问题
I currently work on a project which is simply creating basic corpus databases and tokenizes texts. But it seems I am stuck in a matter. Assume that we have those things:
import os, re
texts = []
for i in os.listdir(somedir): # Somedir contains text files which contain very large plain texts.
with open(i, 'r') as f:
texts.append(f.read())
Now I want to find the word before and after a token.
myToken = 'blue'
found = []
for i in texts:
fnd = re.findall('[a-zA-Z0-9]+ %s [a-zA-Z0-9]+|\. %s [a-zA-Z0-9]+|[a-zA-Z0-9]+ %s\.' %(myToken, myToken, myToken), i, re.IGNORECASE|re.UNICODE)
found.extend(fnd)
print myToken
for i in found:
print '\t\t%s' %(i)
I thought there would be three possibilities: The token might start sentence, the token might end sentence or the token might appear somewhere in the sentence, so I used the regex rule above. When I run, I come across those things:
blue
My blue car # What I exactly want.
he blue jac # That's not what I want. That must be "the blue jacket."

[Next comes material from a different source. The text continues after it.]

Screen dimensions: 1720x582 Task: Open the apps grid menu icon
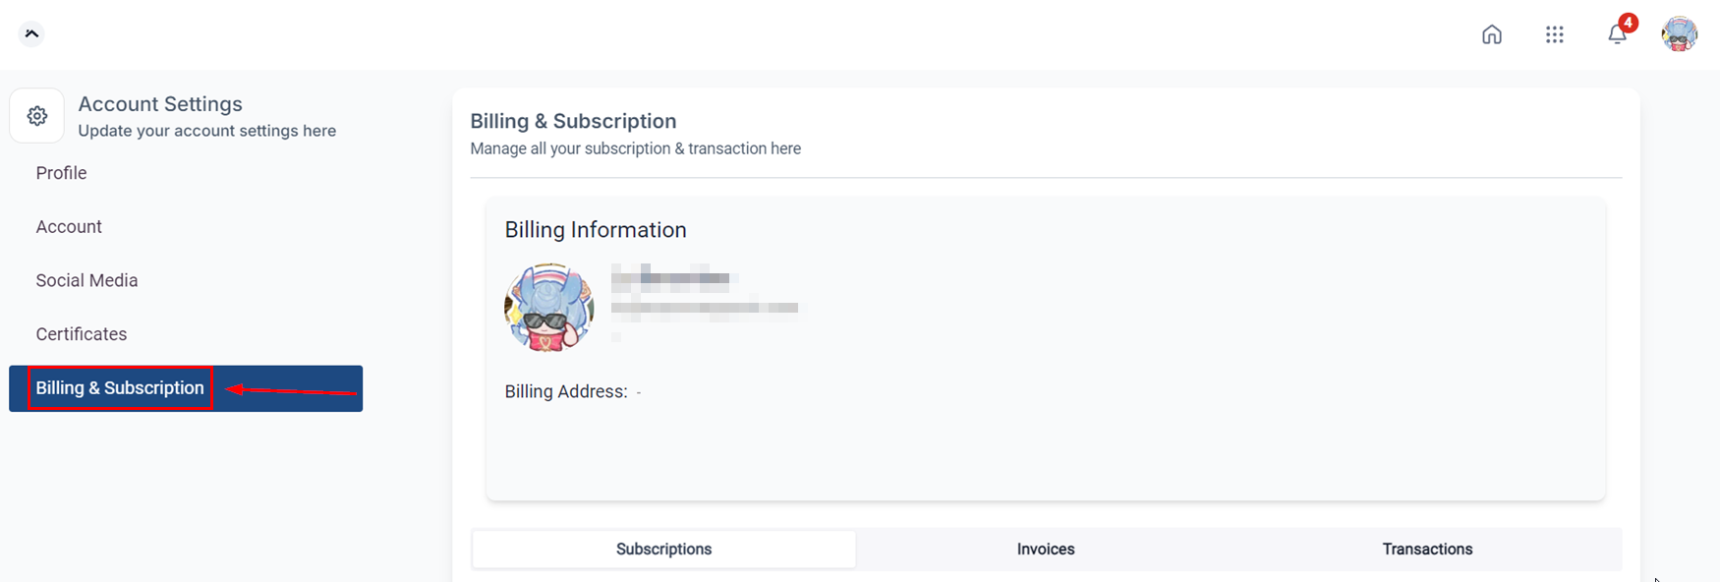1554,34
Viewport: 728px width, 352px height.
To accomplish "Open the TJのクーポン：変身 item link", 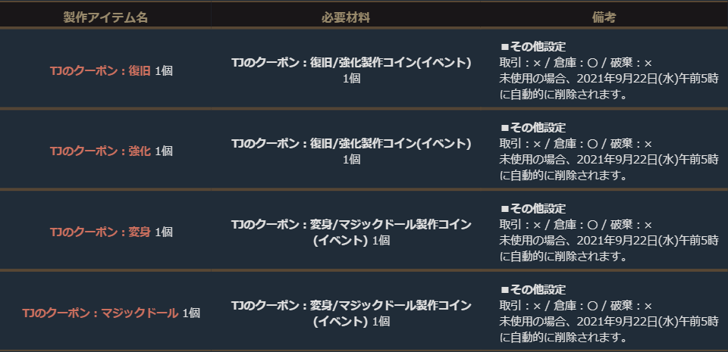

eir blue phone # Wrong! > their
a blue ali # Wrong! > alien
. Blue is # Okay.
is blue. # Okay.
...
I also tried \b\w\b or \b\W\b things, but unfortunately those did not return any results instead of returning wrong results. I tried:
'\b\w\b%s\b[a-zA-Z0-9]+|\.\b%s\b\w\b|\b\w\b%s\.'
'\b\W\b%s\b[a-zA-Z0-9]+|\.\b%s\b\W\b|\b\W\b%s\.'
I hope question is not too blur.
回答1:
I think what you want is:
- (Optionally) a word and a space;
- (Always)
'blue'
; - (Optionally) a space and a word.
Therefore one appropriate regex would be:
r'(?i)((?:\w+\s)?blue(?:\s\w+)?)'
For example:
>>> import re
>>> text = """My blue car
the blue jacket
their blue phone
a blue alien
End sentence. Blue is
is blue."""
>>> re.findall(r'(?i)((?:\w+\s)?{0}(?:\s\w+)?)'.format('blue'), text)
['My blue car', 'the blue jacket', 'their blue phone', 'a blue alien', 'Blue is', 'is blue']

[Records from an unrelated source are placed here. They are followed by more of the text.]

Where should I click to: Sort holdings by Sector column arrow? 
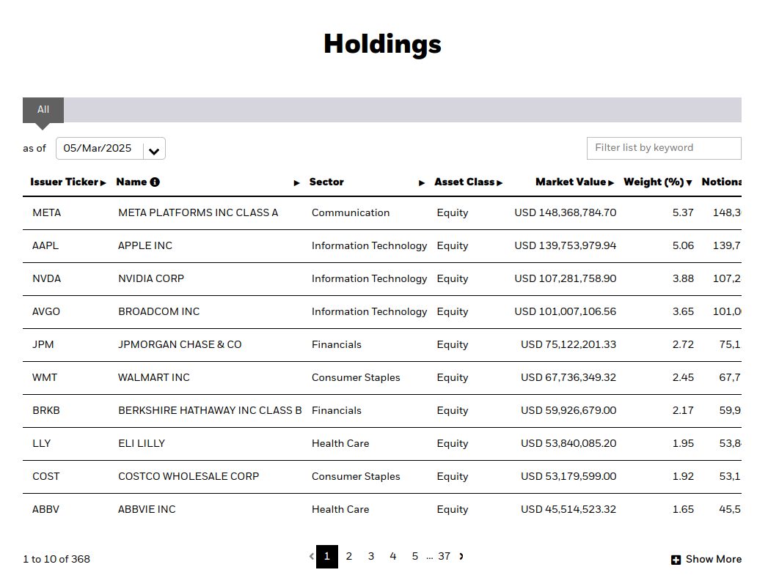pos(422,183)
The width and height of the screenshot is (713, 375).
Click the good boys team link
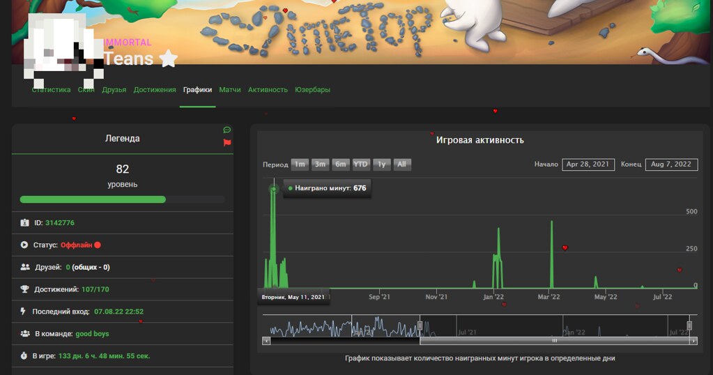pyautogui.click(x=93, y=334)
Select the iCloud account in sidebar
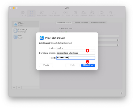134x108 pixels. coord(25,24)
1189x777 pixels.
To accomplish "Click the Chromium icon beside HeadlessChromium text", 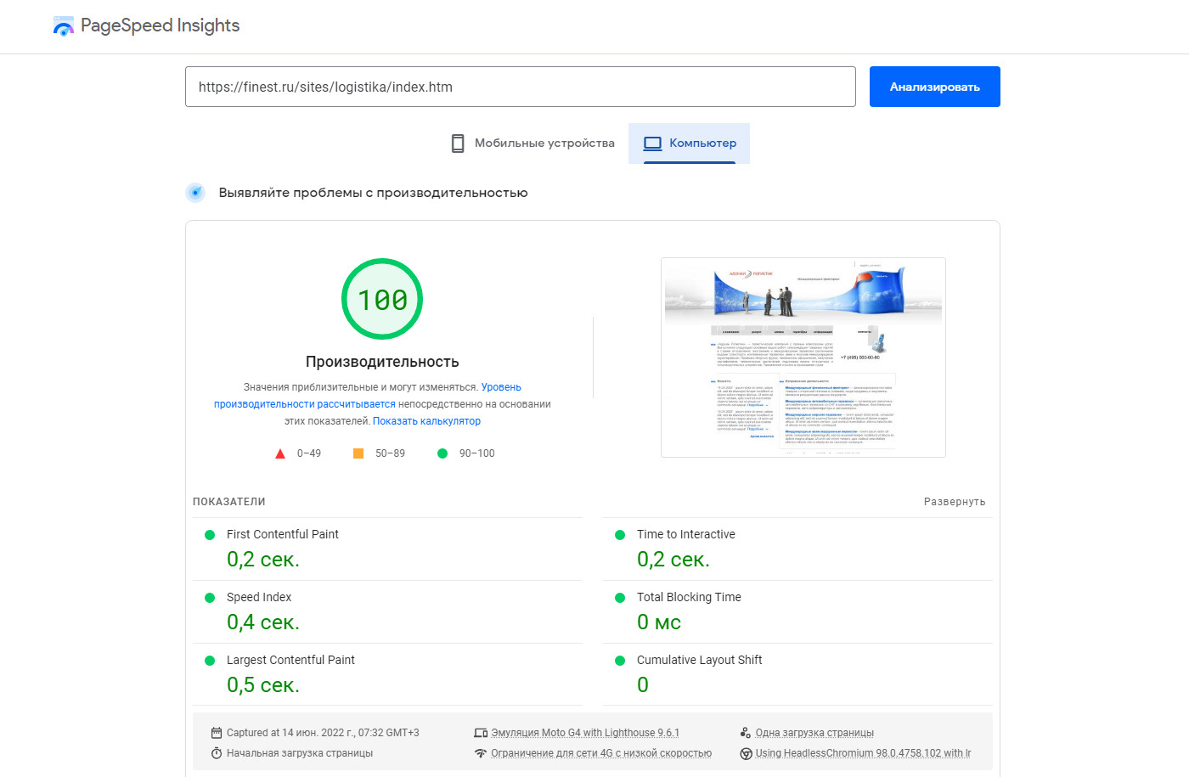I will 746,753.
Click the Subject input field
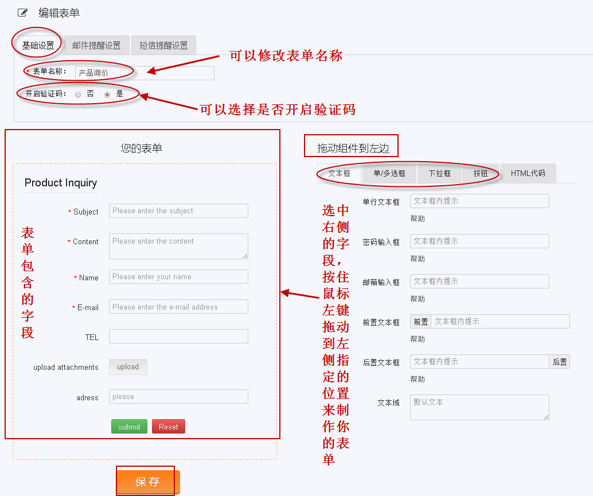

See demo and token-by-token explanation here.
回答2:
Let's say token is test.
(?=^test\s+.*|.*?\s+test\s+.*?|.*?\s+test$).*
You can use lookahead.It will not eat up anything and at the same time validate as well.
http://regex101.com/r/wK1nZ1/2
回答3:
Regex can be sometimes slow (if not implemented correctly) and moreover accepted answer did not work for me in several cases.

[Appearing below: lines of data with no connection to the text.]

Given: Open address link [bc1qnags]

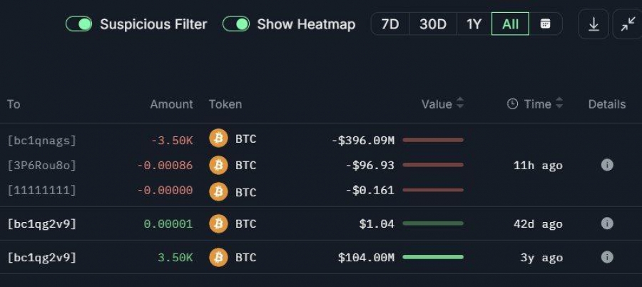Looking at the screenshot, I should point(41,140).
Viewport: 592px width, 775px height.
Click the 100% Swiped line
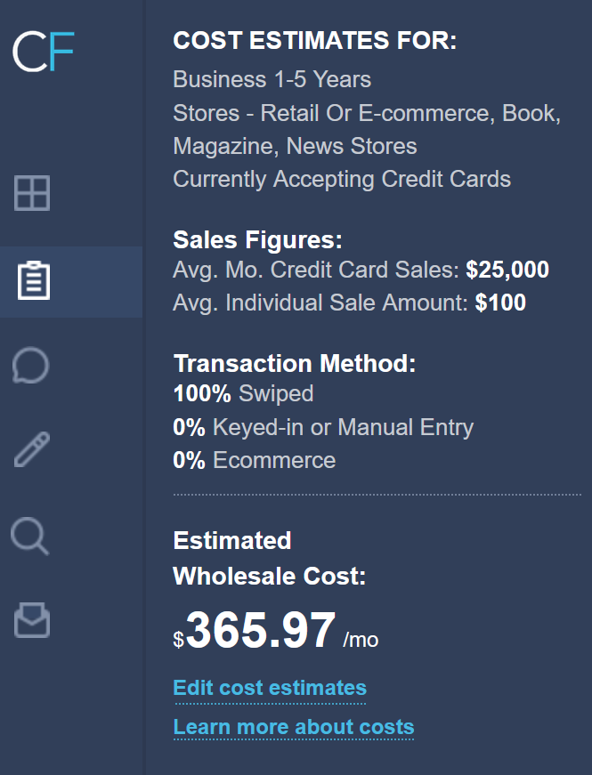click(x=243, y=393)
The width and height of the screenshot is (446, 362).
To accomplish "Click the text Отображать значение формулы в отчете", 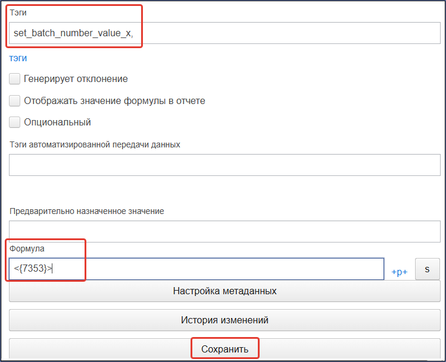I will (114, 101).
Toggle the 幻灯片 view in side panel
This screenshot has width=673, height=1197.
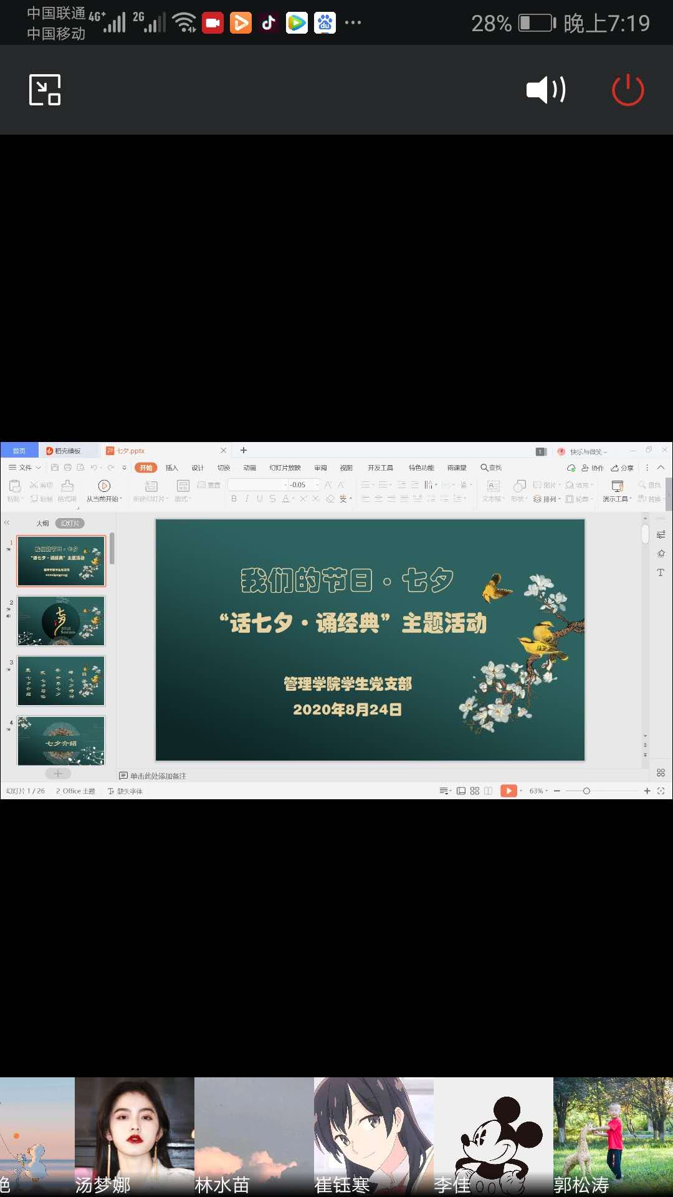[70, 523]
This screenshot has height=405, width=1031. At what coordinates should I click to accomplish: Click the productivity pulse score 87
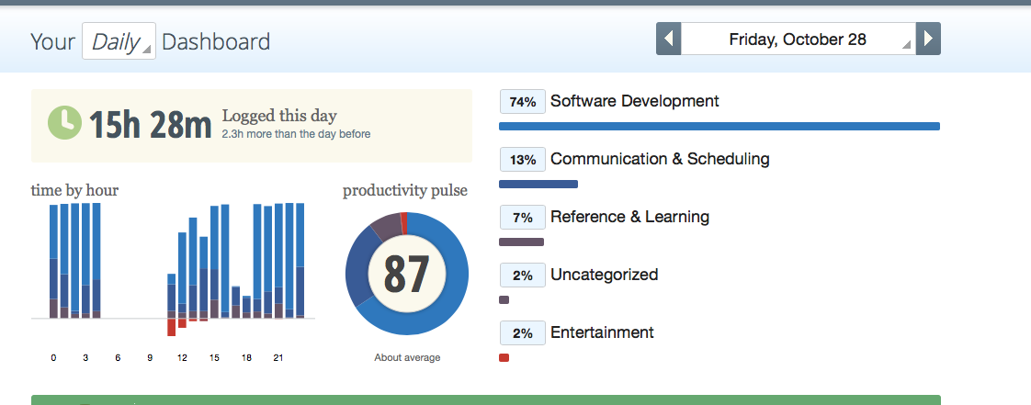pyautogui.click(x=407, y=274)
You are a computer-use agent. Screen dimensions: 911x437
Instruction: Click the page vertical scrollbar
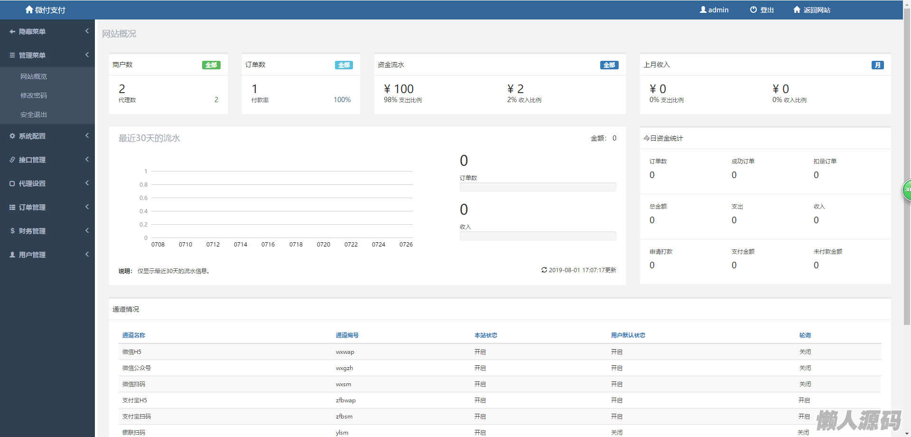(x=907, y=166)
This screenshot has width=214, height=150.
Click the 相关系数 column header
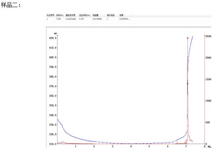tap(110, 15)
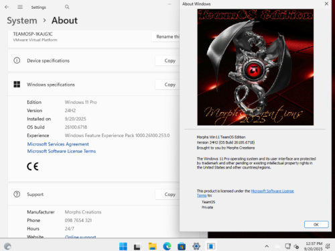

So I went for the brute force solution (not saying it is the best one), where keyword can be composed of several words:
@staticmethod
def find_neighbours(word, sentence):
prepost_map = []
if word not in sentence:
return prepost_map
split_sentence = sentence.split(word)
for i in range(0, len(split_sentence) - 1):
prefix = ""
postfix = ""
prefix_list = split_sentence[i].split()
postfix_list = split_sentence[i + 1].split()
if len(prefix_list) > 0:
prefix = prefix_list[-1]
if len(postfix_list) > 0:
postfix = postfix_list[0]
prepost_map.append([prefix, word, postfix])
return prepost_map
Empty string before or after the keyword indicates that keyword was the first or the last word in the sentence, respectively.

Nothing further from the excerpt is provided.